Más adelante, el pequeño pueblo de Sutri aparecerá ante nosotros en lo alto de un monte espigado que vigila la Vía Francígena. Es la última frontera del Lacio rural, y la puerta hacia una Roma que cada vez se siente más cercana.

Roma.Pajor Pawel

LOS ÚLTIMOS PASOS DE LA VÍA FRANCÍGENA

El aumento del tráfico y las edificaciones nos indicarán sin compasión que nos acercamos al enorme área metropolitana romana. Una vez dejemos atrás la agradable localidad de Campagnano de Roma parecerá que todo ha terminado, y que las carreteras serán la tónica a seguir hasta que divisemos la cúpula del Vaticano. Por suerte, la Vía Francígena sabe evitarnos disgustos, y en su camino hacia Roma atraviesa el Parque Natural del Veio. El camino serpentea entre encinas y olivares que envuelven y esconden viejos santuarios como el de Sorbo, un oasis en mitad del calor del monte desde donde podremos divisar el ancho valle del río Tíber.

Los últimos kilómetros de la Vía Francígena coinciden con un tramo de la Vía Casia que se pierde entre las primeras construcciones suburbanas, y la magia que hasta ahora acompañó nuestros pasos sobre la Vía Francígena comienza a titilar abrumada por los gases de los tubos de escape, los cláxones y el poco gusto de los arquitectos que idearon los barrios de la moderna periferia romana. En el camino no sólo se sufre por cansancio, también por dolor estético ante el brusco cambio que supone abandonar el campo y penetrar en la capital de Italia.
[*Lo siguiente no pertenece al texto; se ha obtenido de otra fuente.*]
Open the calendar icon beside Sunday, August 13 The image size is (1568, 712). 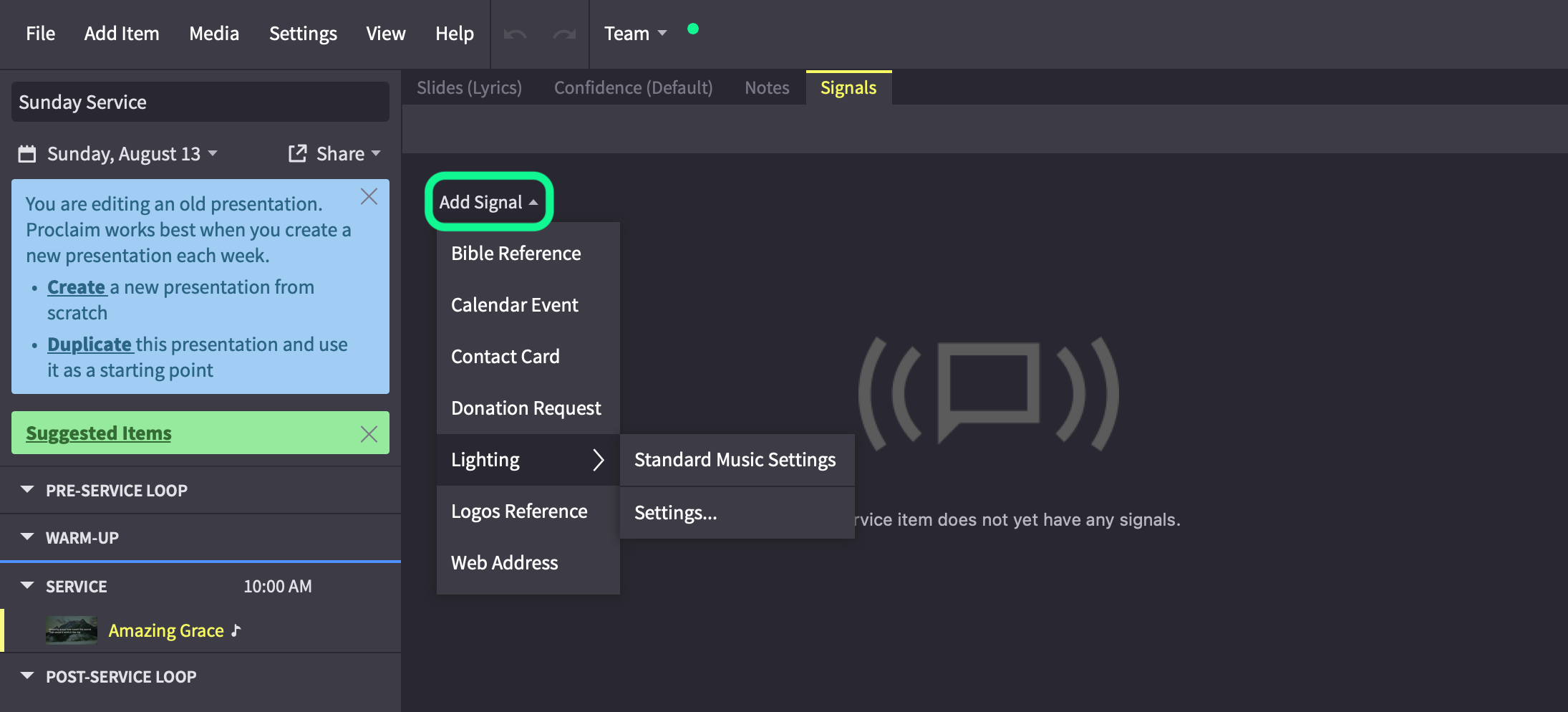click(x=27, y=153)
Por suerte, las alturas del Monte Mario siguen ofreciendo al peregrino que se acerca al Vaticano un mirador comparable al Monte do Gozo jacobeo. Desde lo alto de la colina puede divisarse la cúpula de Miguel Ángel sobre los tejados de Prati y también el ángel del Castel Sant’Angelo y el blanco Altar de la Patria que preside el Foro Romano. Hemos caminado desde la lejana Aosta para encontrar una ciudad que muchos antes que nosotros han deseado pisar, y a la que todos deseamos algún día regresar. La Fontana de Trevi brilla como las miradas de quienes observan por primera vez la Ciudad Eterna desde lo alto del Monte Mario, pero sólo quienes han realizado una vía de peregrinación conocen el escalofrío cálido que sube por la columna vertebral en cuanto uno es consciente de que el camino ha terminado. Roma era la meta y hemos llegado a salvo.